• _読む文章_:
++++++++

しかし、当業者にとって、本発明を実施するにはこれらの具体的な詳細を必要としないことが明らかであろう。
【0014】
図1は、いくつかの実施例に基づく、デジタルデータモデルを使用した溶接プロセスのin-situ検査のためのシステム100のブロック図である。溶接装置102は、1つ以上のカメラ装置104によって監視され、各装置104は、1つ以上の画像センサ106と1つ以上の画像処理装置108とを含む。カメラ装置で収集されたデータは、通信ネットワーク110を使用してin-situ検査サーバ112に通信される。溶接装置102は、溶接パラメータのセット118を使用し、当該セットはin-situ検査サーバ112によって動的に更新され得る。
【0015】
in-situ検査サーバ112は、いくつかの標準的なコンピュータビジョン処理アルゴリズム114と、いくつかの機械学習/深層学習データモデル115とを使用する。

++++++++

• _使うデータ_:
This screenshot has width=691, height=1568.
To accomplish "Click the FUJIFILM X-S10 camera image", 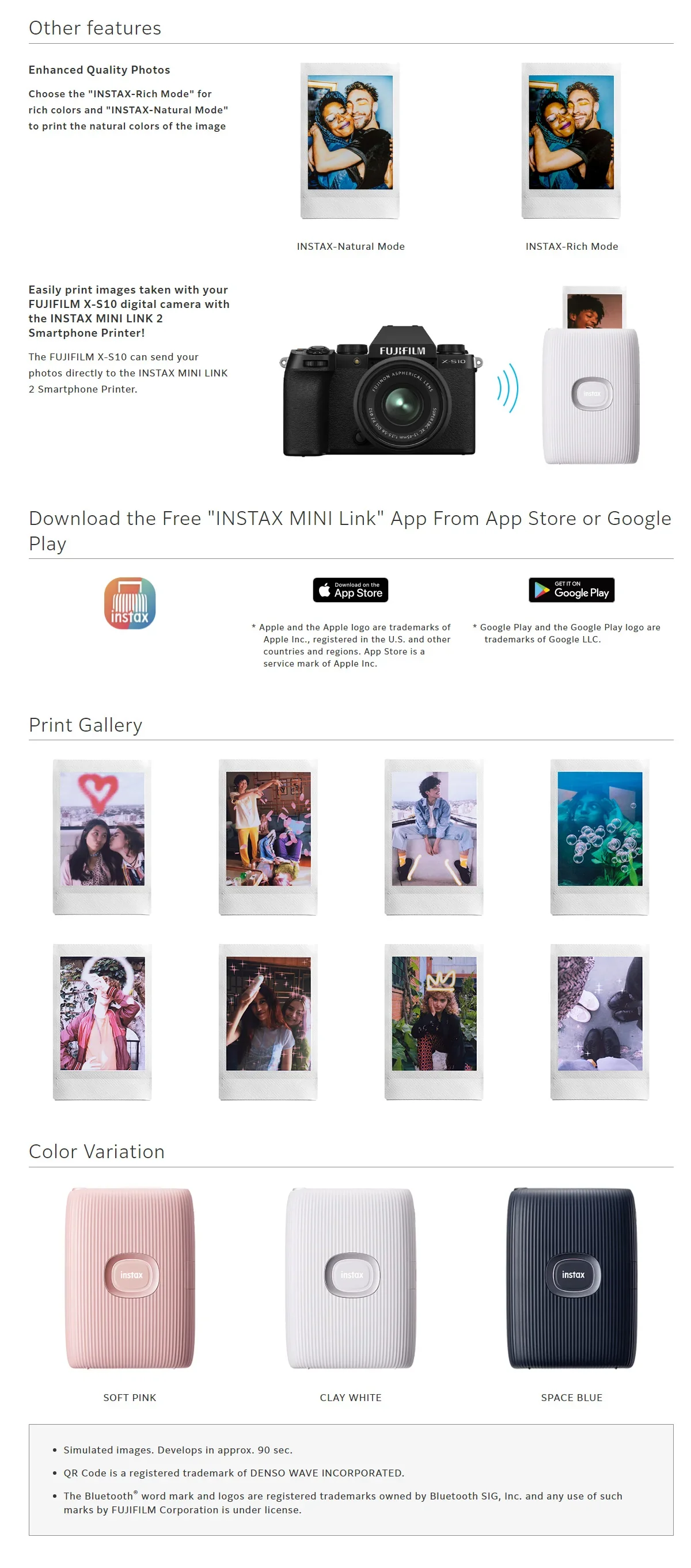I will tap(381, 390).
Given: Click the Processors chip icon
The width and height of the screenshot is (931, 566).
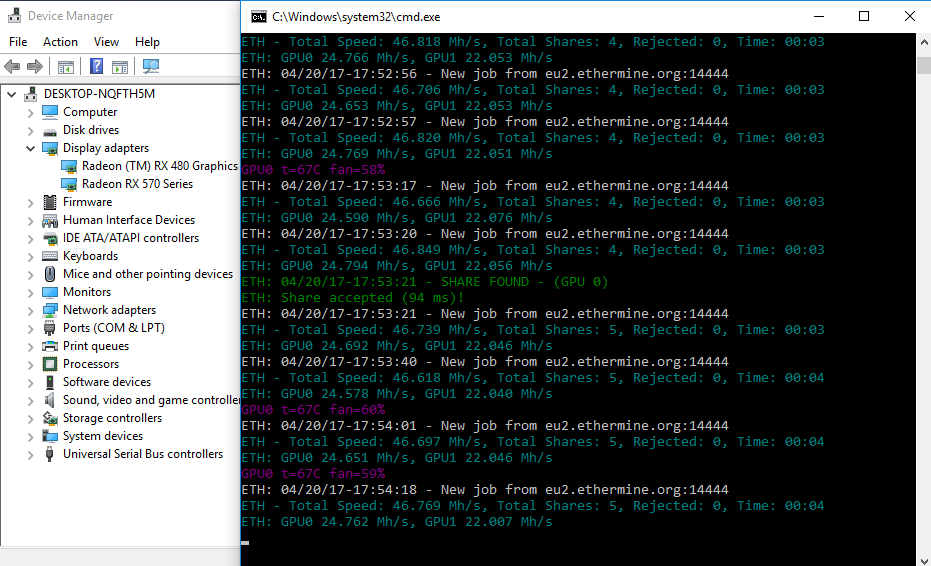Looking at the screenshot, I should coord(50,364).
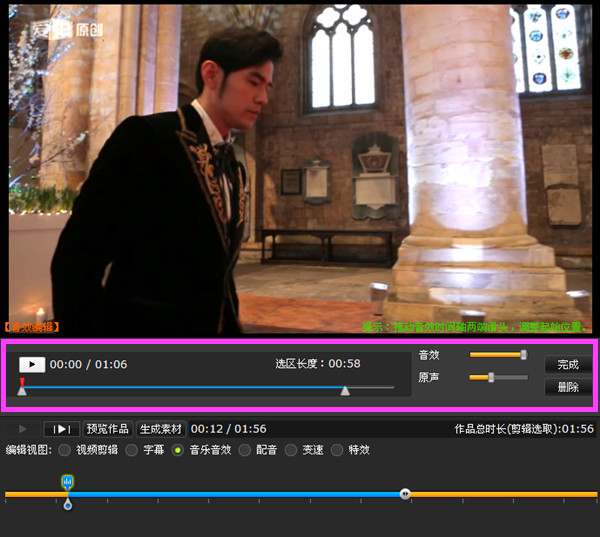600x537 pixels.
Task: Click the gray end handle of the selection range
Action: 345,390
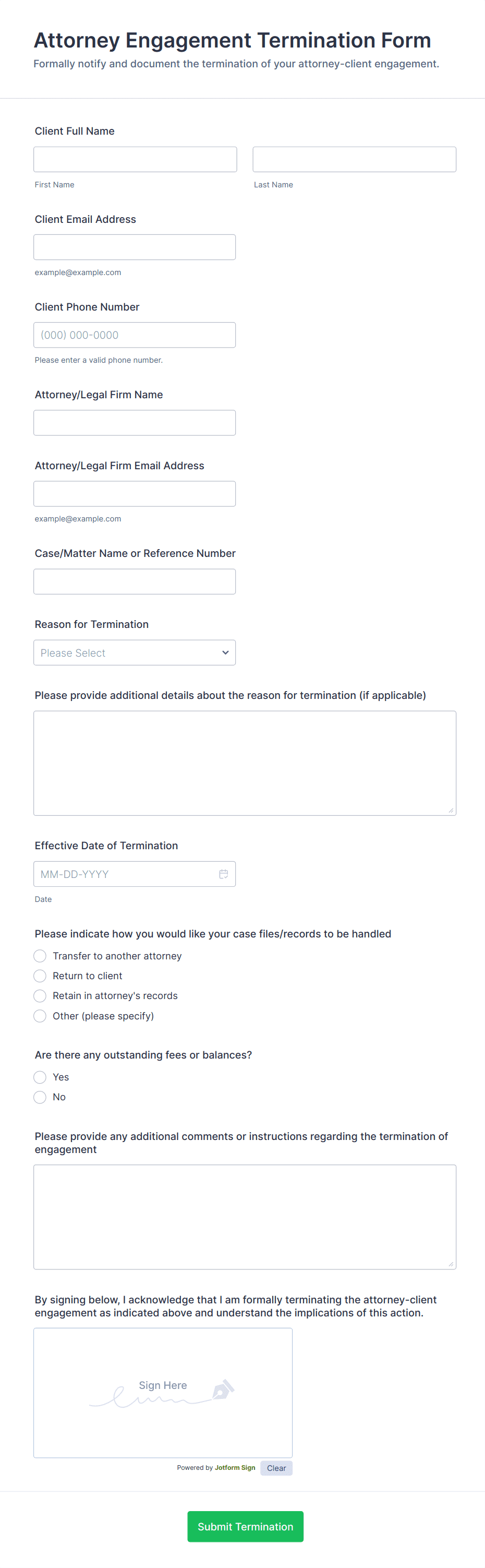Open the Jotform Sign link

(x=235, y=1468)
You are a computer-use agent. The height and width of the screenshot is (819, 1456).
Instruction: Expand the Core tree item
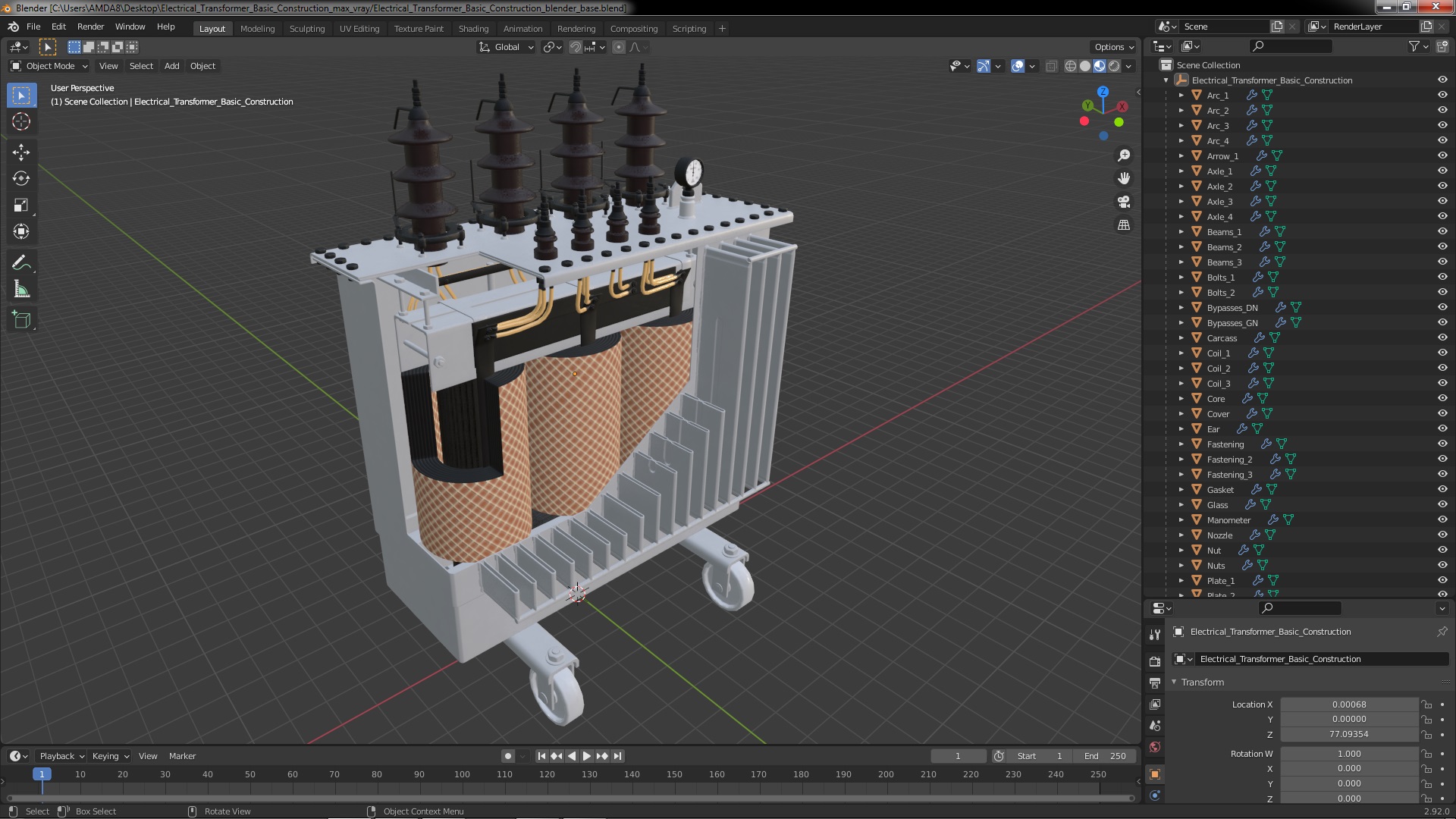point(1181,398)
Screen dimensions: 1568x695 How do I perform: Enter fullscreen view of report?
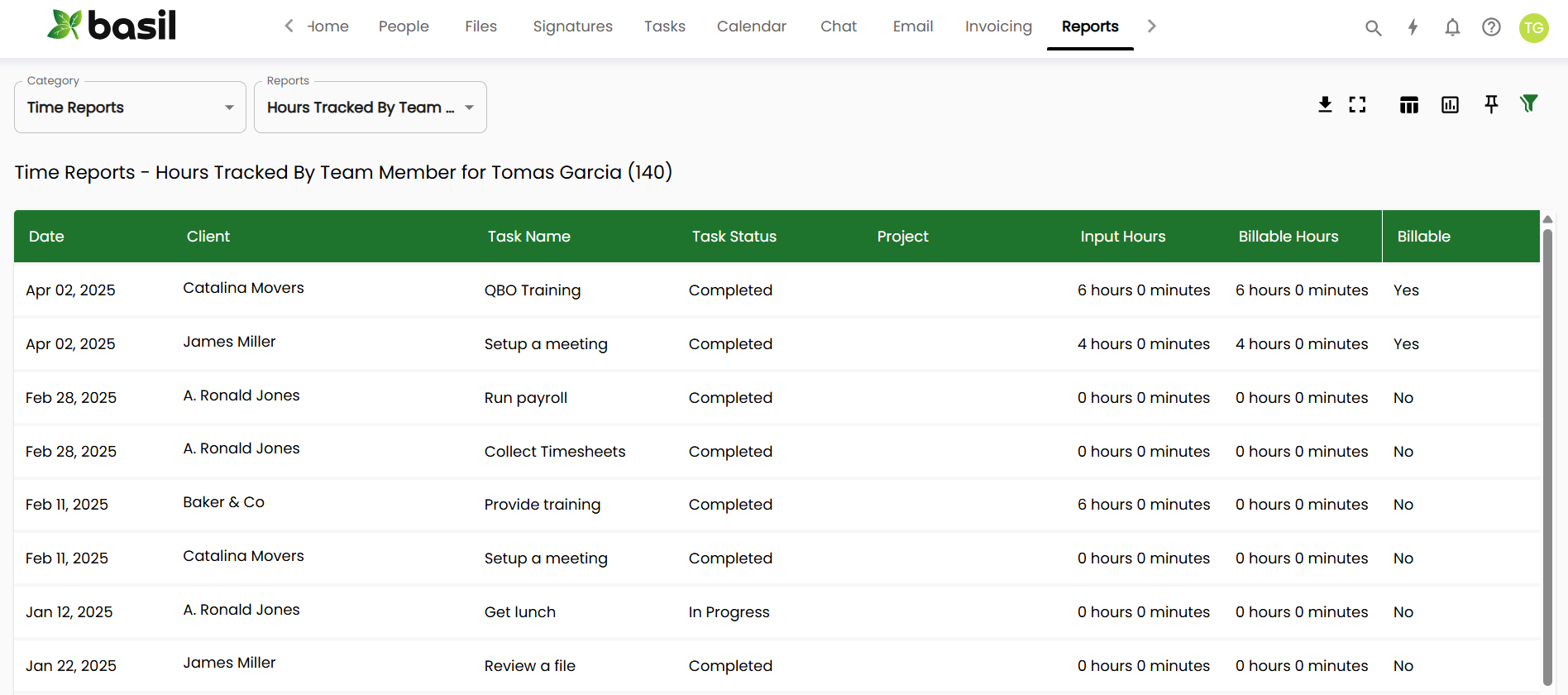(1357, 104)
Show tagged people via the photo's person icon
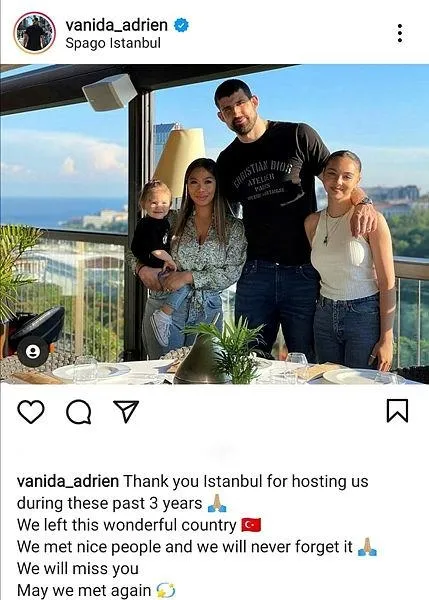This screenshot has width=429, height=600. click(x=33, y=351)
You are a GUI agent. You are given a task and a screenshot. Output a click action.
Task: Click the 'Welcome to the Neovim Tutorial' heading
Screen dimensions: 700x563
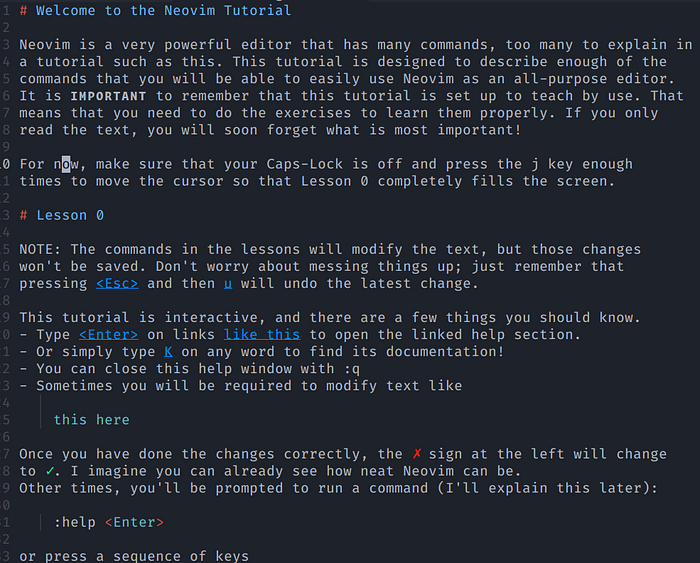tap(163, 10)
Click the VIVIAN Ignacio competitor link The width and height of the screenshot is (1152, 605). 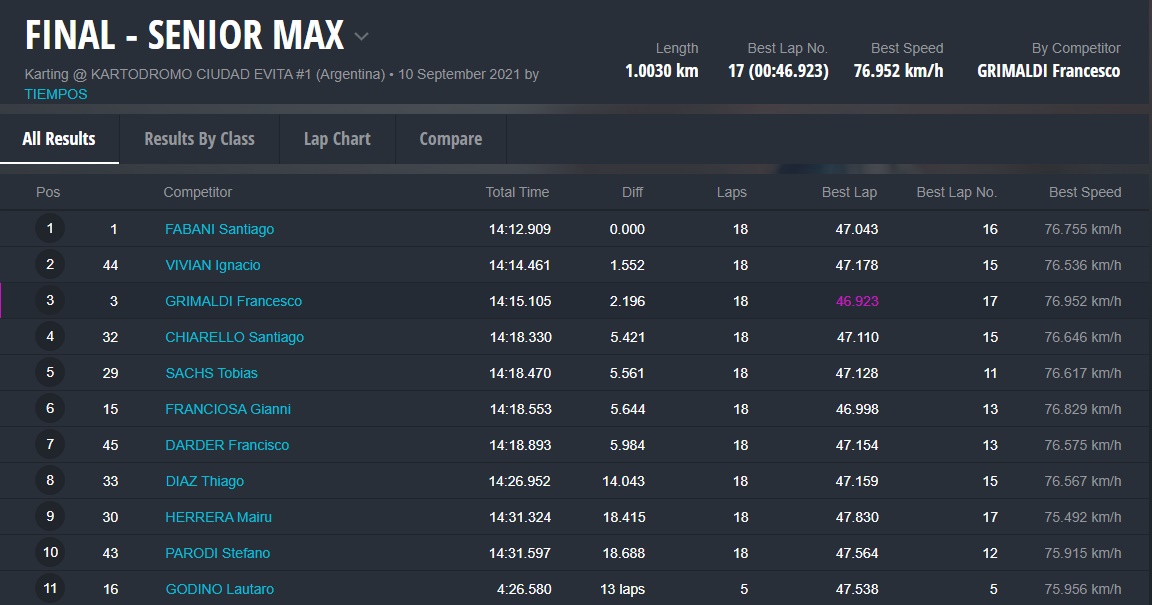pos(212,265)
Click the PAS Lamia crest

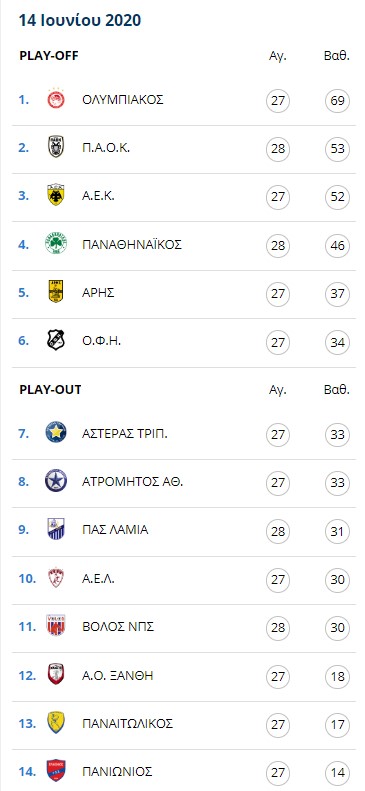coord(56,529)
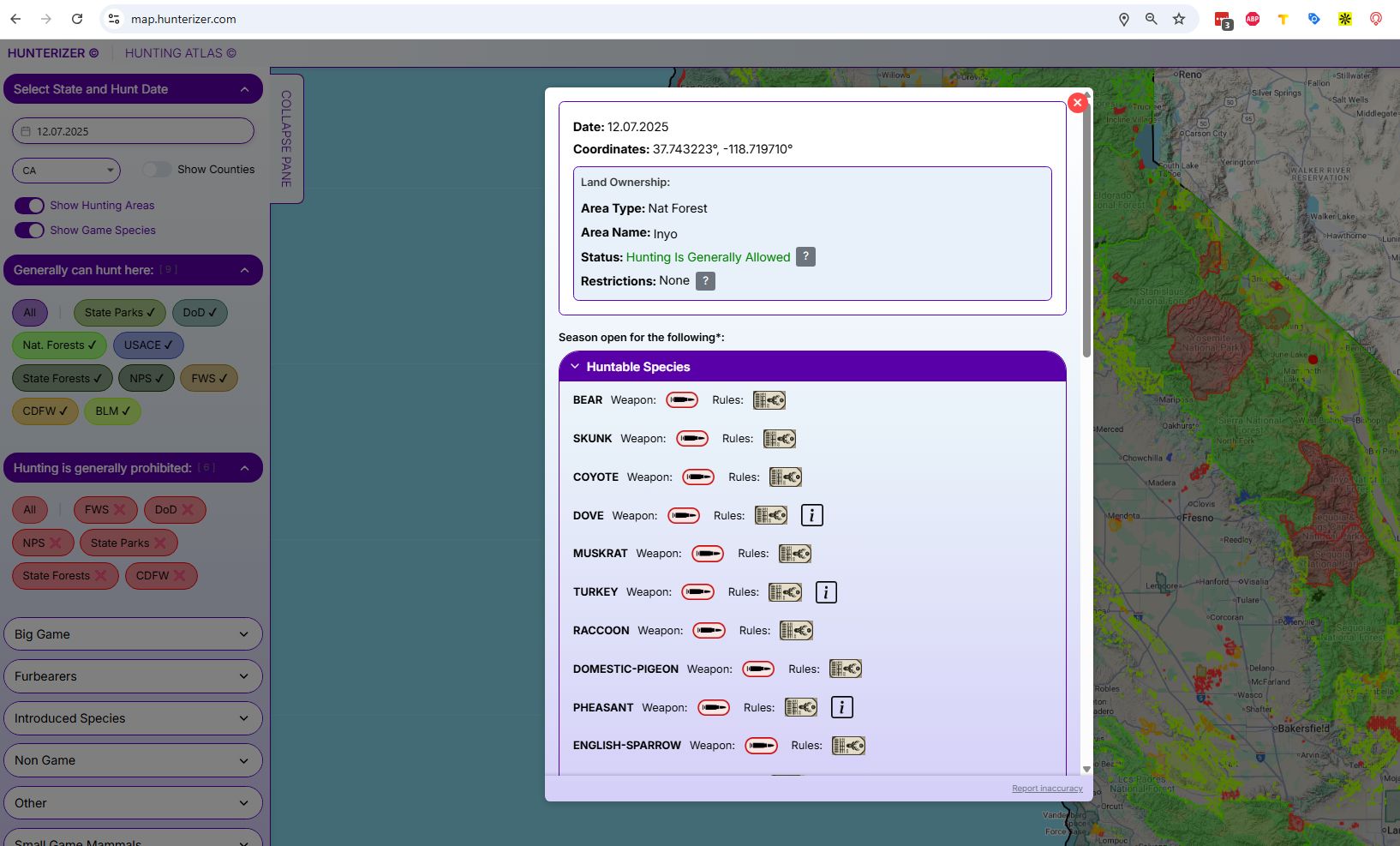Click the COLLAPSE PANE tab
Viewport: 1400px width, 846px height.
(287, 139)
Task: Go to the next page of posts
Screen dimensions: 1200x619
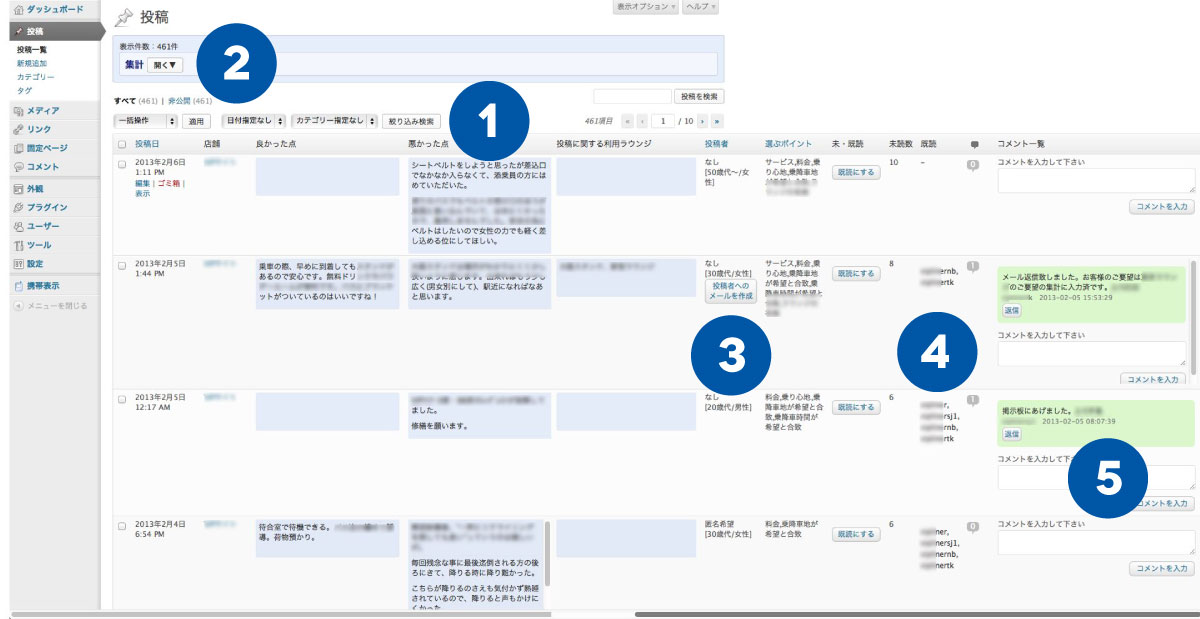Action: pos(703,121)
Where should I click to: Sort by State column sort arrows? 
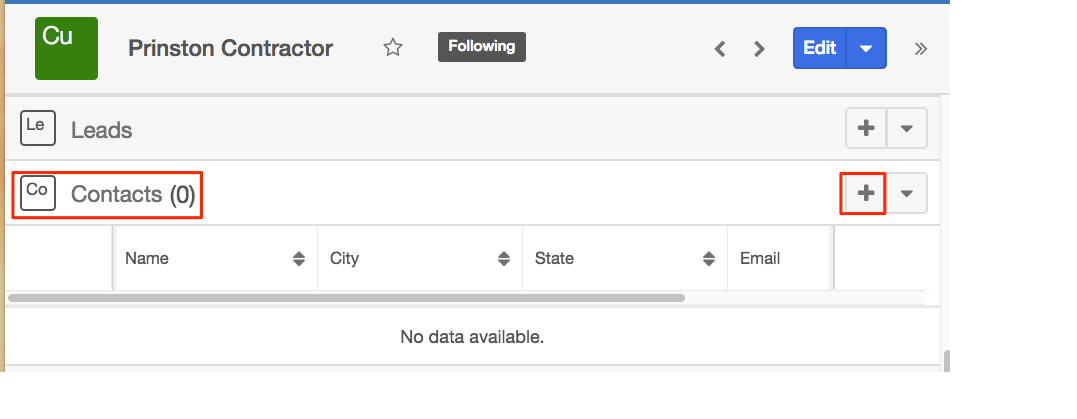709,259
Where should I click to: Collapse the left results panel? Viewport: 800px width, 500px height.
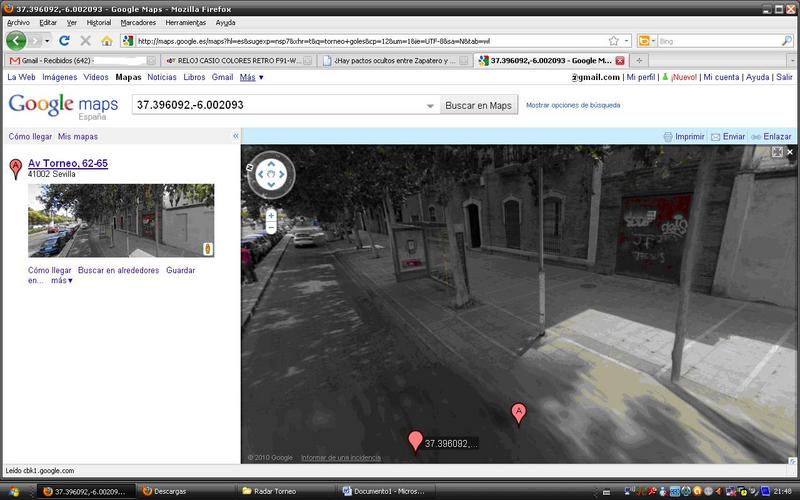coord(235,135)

++++++++

• _問題_:
1. データのうち、「Click the PAS Lamia crest」がある行からデータの最後の行までを、「Where should I click to」を「Where do I click to」に変えて書き直してください。ほかの部分はそのままにし、画像は入れないでください。
2. 溶接の検査システムについての文章を、最後の文のあとから書き続けてください。

• _各問の答え_:
1.
Click the PAS Lamia crest

coord(56,529)
Click the COLLAPSE PANE tab
Viewport: 1400px width, 846px height.
(287, 139)
Task: Go to the next page of posts
Screen dimensions: 1200x619
Action: pos(703,121)
Where do I click to: Sort by State column sort arrows? 
709,259
Where do I click to: Collapse the left results panel? Viewport: 800px width, 500px height.
coord(235,135)

2.
【0016】
このプロセスでは、溶接作業中の画像をin-situで取り込み、標準的な画像処理技術を適用して特徴を強調する(例えば、ガウスぼかし、電極と溶接池とのエッジ検出、S/Nフィルタリング(signal to noise filtering)、角度補正など)。このプロセスでは、時間的な相互相関を使用して、画像スタックやビデオフレームを幾何学的に位置合わせる。いくつかの実施例では、この情報は、正確な画像取得のために、1台以上の搭載されたロボットカメラに提供する。システムは、画像を時間微分することによって、画像の時間的な傾向を定常信号(stationary signal)に変換する。このシステムは、3D畳み込み(例えば、ピクセル位置、強度、色/スペクトル バンドなど)を使用して、連続したかつ遅延のある画像バッチで畳み込みニューラルネットワークを訓練する。これをもとに、機械学習/深層学習のデータモデル115は、特定のイベント(欠陥の有無または欠陥の種類)の確率を出力する。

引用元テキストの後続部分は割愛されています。